| WORK ORDER |
In the data below, copy verbatim the lines running from the one containing "The height and width of the screenshot is (301, 500)." through the one containing "pyautogui.click(x=390, y=417)", inclusive.

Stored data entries
--- START ---

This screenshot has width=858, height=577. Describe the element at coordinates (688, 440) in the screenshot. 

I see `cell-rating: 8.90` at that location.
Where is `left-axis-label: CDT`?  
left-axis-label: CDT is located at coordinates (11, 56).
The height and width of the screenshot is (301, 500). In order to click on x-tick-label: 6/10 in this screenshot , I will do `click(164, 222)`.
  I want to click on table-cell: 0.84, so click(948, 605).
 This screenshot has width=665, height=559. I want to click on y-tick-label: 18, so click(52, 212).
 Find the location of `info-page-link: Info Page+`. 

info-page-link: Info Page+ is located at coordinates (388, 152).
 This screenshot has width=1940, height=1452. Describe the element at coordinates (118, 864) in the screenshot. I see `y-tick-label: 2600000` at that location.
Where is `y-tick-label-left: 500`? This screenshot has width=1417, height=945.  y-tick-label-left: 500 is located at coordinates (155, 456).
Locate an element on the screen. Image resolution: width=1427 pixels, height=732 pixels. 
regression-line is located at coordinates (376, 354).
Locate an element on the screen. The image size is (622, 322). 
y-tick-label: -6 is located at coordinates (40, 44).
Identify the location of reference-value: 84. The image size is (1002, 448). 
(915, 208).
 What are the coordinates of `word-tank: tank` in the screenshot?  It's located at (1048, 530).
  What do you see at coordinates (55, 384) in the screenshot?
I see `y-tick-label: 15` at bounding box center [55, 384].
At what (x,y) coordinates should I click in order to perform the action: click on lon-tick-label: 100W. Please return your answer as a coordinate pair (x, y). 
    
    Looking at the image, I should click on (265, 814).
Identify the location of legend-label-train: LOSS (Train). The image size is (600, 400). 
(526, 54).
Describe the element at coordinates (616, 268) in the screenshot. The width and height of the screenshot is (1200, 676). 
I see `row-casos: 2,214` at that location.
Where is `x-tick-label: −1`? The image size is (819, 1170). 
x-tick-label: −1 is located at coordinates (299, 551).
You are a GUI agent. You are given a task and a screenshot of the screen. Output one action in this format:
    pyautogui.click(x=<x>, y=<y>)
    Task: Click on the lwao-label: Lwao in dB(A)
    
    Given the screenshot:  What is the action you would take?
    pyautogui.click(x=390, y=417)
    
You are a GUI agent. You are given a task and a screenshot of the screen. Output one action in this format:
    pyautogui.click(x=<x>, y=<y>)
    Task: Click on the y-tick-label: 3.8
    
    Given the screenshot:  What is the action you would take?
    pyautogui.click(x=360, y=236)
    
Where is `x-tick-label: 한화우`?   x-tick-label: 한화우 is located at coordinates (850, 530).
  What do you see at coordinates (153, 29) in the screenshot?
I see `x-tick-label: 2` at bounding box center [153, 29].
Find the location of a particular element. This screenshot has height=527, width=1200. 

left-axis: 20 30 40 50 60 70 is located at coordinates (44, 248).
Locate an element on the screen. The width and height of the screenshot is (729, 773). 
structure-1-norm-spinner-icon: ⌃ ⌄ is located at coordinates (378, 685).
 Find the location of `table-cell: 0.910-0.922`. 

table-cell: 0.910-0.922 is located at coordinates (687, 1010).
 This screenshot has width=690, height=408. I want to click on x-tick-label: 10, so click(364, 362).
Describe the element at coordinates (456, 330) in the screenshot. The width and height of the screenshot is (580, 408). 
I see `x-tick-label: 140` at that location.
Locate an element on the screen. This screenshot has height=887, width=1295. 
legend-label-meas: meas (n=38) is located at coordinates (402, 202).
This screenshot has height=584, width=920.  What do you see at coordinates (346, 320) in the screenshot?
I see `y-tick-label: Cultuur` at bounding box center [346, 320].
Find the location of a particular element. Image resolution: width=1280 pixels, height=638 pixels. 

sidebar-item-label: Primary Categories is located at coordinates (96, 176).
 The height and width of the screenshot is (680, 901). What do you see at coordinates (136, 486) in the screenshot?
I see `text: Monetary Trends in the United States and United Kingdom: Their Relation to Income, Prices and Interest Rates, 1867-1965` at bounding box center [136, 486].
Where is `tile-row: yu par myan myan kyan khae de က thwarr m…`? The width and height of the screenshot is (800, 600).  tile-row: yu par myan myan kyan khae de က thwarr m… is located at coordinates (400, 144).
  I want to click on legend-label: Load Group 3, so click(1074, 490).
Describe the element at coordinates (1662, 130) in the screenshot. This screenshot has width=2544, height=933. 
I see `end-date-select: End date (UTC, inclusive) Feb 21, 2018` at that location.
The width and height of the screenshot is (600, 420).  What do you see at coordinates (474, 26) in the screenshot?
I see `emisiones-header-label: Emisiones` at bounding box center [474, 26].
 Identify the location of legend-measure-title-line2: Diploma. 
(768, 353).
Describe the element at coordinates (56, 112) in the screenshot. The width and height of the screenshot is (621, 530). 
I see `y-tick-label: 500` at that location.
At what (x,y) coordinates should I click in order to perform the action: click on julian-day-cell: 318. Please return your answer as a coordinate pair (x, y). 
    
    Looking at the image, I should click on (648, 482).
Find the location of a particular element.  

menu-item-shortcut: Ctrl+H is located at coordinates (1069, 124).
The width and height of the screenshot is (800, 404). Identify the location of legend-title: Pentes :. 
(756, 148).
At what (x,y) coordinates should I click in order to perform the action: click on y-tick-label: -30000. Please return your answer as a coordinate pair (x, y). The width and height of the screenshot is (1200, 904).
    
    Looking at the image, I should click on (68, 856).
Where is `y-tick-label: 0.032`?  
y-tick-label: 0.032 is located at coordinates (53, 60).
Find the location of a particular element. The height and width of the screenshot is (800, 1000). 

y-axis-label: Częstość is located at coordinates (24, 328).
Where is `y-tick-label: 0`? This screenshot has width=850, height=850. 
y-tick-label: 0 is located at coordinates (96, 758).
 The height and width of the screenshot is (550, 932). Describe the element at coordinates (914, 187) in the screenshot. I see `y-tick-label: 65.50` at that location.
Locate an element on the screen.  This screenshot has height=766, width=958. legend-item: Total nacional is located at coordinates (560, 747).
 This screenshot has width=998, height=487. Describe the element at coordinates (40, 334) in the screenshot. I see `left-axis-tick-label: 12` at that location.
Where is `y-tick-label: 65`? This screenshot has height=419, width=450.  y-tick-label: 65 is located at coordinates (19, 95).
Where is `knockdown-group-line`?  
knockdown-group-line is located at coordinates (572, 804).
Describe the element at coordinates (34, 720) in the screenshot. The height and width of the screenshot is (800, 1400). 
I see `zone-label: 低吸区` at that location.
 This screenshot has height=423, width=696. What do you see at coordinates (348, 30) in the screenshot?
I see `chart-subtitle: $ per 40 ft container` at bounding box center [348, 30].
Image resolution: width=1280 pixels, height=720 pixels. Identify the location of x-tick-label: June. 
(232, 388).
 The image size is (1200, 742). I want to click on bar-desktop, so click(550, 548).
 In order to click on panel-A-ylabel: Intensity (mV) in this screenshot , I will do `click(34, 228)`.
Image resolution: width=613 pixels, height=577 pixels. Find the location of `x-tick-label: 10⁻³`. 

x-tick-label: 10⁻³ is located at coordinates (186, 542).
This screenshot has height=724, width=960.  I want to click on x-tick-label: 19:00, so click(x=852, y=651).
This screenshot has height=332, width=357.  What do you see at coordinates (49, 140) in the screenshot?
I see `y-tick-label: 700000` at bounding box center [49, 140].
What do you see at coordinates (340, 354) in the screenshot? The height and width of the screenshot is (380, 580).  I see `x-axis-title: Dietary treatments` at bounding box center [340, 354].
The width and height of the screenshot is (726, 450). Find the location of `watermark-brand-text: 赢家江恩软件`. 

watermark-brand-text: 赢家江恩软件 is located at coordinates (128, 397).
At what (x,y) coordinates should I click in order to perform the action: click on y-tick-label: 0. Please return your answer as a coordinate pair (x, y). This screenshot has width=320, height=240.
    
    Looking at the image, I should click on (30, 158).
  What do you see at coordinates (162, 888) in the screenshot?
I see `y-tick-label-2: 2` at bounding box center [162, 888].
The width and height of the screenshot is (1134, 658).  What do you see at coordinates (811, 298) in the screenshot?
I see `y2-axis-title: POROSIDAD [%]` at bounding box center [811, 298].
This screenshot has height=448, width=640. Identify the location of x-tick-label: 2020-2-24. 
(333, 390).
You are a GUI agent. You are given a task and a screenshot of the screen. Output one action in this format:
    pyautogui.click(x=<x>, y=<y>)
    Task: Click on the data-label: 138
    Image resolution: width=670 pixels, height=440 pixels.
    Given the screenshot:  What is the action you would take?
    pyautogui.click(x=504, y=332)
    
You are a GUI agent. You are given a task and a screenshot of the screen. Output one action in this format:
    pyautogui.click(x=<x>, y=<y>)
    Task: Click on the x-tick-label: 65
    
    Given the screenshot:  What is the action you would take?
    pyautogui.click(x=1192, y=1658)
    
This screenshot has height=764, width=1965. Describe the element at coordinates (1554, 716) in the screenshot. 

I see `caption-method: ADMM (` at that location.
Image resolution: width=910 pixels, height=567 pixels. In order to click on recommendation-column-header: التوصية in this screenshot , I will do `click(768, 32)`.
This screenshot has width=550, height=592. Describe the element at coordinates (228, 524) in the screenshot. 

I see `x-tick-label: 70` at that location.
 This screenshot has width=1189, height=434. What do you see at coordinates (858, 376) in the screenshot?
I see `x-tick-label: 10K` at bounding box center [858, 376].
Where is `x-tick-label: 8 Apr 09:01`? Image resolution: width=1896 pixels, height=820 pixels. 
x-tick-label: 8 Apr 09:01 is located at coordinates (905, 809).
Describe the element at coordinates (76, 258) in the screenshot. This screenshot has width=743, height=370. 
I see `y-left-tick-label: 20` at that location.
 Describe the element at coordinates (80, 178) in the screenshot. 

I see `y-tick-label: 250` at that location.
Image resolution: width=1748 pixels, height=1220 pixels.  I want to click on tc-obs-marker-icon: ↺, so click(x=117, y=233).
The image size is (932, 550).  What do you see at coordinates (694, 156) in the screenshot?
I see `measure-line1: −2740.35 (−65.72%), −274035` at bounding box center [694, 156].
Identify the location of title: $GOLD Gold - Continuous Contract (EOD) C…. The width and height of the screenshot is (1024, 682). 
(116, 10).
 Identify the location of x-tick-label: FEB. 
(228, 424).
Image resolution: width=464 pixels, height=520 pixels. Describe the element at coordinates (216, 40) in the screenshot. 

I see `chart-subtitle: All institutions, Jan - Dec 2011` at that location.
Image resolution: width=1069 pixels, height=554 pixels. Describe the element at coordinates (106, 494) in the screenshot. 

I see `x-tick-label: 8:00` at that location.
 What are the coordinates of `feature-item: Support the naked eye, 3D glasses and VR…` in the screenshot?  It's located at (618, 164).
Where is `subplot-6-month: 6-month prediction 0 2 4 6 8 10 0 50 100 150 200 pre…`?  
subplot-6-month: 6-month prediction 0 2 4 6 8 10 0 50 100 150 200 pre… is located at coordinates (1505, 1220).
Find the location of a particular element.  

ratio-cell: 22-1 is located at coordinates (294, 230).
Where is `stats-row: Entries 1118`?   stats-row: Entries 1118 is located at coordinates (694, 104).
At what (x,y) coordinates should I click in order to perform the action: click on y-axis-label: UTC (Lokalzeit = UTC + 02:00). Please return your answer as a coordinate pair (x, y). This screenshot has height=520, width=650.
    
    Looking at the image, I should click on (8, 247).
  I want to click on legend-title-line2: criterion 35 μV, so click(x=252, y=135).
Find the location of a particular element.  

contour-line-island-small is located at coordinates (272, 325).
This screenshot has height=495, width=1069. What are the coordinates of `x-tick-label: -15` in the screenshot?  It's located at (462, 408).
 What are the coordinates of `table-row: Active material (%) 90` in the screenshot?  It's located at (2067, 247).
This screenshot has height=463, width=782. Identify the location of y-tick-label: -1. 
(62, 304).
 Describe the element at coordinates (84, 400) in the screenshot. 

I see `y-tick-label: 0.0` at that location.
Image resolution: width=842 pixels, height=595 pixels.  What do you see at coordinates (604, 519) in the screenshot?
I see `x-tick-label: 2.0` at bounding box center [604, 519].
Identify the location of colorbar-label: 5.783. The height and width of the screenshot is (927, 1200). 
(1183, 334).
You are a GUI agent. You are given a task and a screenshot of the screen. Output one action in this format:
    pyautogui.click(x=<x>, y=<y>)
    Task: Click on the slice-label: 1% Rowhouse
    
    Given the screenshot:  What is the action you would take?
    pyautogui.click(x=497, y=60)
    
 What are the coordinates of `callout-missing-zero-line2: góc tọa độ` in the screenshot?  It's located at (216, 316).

--- END ---

| TASK SOLUTION |
The height and width of the screenshot is (301, 500). In order to click on x-tick-label: 6/10 in this screenshot , I will do `click(164, 222)`.
  I want to click on table-cell: 0.84, so click(948, 605).
 This screenshot has width=665, height=559. I want to click on y-tick-label: 18, so click(52, 212).
 Find the location of `info-page-link: Info Page+`. 

info-page-link: Info Page+ is located at coordinates (388, 152).
 This screenshot has width=1940, height=1452. Describe the element at coordinates (118, 864) in the screenshot. I see `y-tick-label: 2600000` at that location.
Where is `y-tick-label-left: 500`? This screenshot has width=1417, height=945.  y-tick-label-left: 500 is located at coordinates (155, 456).
Locate an element on the screen. Image resolution: width=1427 pixels, height=732 pixels. 
regression-line is located at coordinates (376, 354).
Locate an element on the screen. The image size is (622, 322). 
y-tick-label: -6 is located at coordinates (40, 44).
Identify the location of reference-value: 84. The image size is (1002, 448). 
(915, 208).
 What are the coordinates of `word-tank: tank` in the screenshot?  It's located at (1048, 530).
  What do you see at coordinates (55, 384) in the screenshot?
I see `y-tick-label: 15` at bounding box center [55, 384].
At what (x,y) coordinates should I click in order to perform the action: click on lon-tick-label: 100W. Please return your answer as a coordinate pair (x, y). 
    
    Looking at the image, I should click on (265, 814).
Identify the location of legend-label-train: LOSS (Train). The image size is (600, 400). 
(526, 54).
Describe the element at coordinates (616, 268) in the screenshot. The width and height of the screenshot is (1200, 676). 
I see `row-casos: 2,214` at that location.
Where is `x-tick-label: −1`? The image size is (819, 1170). 
x-tick-label: −1 is located at coordinates (299, 551).
You are a GUI agent. You are given a task and a screenshot of the screen. Output one action in this format:
    pyautogui.click(x=<x>, y=<y>)
    Task: Click on the lwao-label: Lwao in dB(A)
    
    Given the screenshot:  What is the action you would take?
    pyautogui.click(x=390, y=417)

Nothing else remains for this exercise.